Exposing the #{00} At The End of Strings

hostilefork · April 8, 2025, 7:37pm

When you have a UTF-8 string like TEXT! represented internally, it has a 0 byte at its end.

This is leveraged various places internally.

In the libRebol API functions like rebLockUtf8() can give you direct access to the internal byte buffer, and you'll get a terminator...which makes it much more useful:

const char* utf8 = rebLockUtf8("reverse -{cba}-");

assert(utf8[0] == 'a');
assert(utf8[4] == '\0');

char buffer[4];
strcpy(buffer, utf8);  // kind of thing that would be hard if not terminated

rebUnlockUtf8(utf8);

But what if you're doing something like the FFI, and you want a BINARY! that has the #{00} on the end?

>> utf8 of "abc"
== #{616263}  ; new allocation

>> as blob! "abc"

» INFORMATION SUPPLIED:

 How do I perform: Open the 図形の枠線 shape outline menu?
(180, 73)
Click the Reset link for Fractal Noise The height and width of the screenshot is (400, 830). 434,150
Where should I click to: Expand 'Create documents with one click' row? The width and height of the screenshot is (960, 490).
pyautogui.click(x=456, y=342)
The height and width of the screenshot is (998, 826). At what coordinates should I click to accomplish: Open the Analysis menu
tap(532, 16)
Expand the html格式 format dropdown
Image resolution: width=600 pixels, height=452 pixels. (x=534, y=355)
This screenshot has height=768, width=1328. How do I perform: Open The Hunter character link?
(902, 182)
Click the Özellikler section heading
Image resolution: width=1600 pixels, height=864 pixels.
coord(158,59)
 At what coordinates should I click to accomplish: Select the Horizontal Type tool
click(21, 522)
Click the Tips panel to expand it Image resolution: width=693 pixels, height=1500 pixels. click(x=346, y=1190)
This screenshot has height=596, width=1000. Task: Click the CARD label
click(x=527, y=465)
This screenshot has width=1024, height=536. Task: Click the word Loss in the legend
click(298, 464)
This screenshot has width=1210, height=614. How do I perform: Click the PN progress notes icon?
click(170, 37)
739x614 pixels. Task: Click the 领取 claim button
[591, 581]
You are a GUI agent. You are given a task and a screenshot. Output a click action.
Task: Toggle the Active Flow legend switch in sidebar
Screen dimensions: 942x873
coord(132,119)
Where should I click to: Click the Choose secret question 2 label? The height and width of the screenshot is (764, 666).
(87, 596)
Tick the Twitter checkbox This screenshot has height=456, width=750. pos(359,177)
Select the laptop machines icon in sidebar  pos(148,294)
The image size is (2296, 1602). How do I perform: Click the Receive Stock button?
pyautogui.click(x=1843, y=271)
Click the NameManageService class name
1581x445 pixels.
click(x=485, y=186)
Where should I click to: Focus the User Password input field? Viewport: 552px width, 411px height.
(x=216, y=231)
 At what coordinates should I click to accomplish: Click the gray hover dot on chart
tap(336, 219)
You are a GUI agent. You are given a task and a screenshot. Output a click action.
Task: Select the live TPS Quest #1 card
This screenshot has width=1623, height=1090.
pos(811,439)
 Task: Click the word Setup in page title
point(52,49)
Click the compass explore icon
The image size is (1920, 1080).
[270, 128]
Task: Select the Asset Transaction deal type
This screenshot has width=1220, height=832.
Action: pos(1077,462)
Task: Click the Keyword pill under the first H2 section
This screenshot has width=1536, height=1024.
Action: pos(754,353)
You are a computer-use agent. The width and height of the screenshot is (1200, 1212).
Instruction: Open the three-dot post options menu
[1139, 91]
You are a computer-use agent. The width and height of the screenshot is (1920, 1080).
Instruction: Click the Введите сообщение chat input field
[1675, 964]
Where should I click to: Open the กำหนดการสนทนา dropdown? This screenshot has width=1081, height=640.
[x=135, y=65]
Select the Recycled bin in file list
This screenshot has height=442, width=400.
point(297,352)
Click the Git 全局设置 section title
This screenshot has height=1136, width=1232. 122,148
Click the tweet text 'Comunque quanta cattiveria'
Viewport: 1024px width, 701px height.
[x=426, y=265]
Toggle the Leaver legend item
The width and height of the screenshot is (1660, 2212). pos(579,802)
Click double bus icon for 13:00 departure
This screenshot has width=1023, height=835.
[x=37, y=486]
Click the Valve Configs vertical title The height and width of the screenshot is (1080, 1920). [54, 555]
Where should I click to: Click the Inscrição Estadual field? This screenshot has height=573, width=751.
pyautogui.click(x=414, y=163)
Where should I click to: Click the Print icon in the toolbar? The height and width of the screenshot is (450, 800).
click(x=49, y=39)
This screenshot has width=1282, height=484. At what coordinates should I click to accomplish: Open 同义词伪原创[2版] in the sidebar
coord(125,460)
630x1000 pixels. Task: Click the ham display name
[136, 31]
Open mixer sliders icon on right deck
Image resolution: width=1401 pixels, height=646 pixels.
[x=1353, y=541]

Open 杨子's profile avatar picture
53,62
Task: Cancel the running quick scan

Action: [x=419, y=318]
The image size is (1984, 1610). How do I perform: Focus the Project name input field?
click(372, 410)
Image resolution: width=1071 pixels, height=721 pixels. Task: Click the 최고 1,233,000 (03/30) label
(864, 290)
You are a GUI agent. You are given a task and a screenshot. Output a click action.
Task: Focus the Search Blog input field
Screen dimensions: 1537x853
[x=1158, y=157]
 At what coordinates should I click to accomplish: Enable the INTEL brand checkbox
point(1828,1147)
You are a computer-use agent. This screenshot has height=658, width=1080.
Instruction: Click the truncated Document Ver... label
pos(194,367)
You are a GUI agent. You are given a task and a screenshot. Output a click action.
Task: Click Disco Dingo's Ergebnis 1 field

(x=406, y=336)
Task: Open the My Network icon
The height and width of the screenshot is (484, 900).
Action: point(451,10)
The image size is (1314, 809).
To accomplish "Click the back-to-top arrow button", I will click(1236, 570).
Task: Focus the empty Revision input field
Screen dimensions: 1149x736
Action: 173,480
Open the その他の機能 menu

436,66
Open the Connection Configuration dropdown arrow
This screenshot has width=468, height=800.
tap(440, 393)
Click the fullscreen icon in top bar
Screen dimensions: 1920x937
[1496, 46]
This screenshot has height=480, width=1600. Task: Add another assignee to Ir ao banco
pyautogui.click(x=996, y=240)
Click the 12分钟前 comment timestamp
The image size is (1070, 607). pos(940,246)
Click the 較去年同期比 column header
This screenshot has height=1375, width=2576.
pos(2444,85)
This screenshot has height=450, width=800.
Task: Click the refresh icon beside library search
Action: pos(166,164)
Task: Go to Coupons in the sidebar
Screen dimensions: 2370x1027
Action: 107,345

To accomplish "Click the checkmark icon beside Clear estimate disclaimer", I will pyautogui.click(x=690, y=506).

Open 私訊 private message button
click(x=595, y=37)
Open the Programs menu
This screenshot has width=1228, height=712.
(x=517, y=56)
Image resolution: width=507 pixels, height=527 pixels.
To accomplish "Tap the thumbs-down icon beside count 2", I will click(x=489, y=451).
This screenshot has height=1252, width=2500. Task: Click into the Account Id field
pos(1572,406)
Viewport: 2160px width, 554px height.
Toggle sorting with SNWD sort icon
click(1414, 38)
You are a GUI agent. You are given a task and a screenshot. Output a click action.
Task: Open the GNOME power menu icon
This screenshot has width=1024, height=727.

» EXERCISES:
**a)** From the forum post on exposing the #{00} at the end of strings, list every datatype name that ends in an exclamation point, as written.
**b)** Write the next part of the forum post on exposing the #{00} at the end of strings, starting after its final line.

» ANSWERS TO THE PROBLEMS:
**a)**
TEXT!
BINARY!
blob!

**b)**
== #{616263}  ; alias of memory, no additional allocation

Niether case gives you the intenal #{00}

You can go about either appending the byte to the synthesized new allocation, or joining a byte to make a synthesis of the alias with the byte:

append (utf8 of "abc") #{00}

join (as blob! "abc") #{00}

But you shouldn't have to make a copy at all.

This is sort of a nuance on the AS aliasing process. Most clients don't want to see the #{00} byte at the end, but those that do could get a big savings (especially on longer strings) if they did.

Something worth thinking about.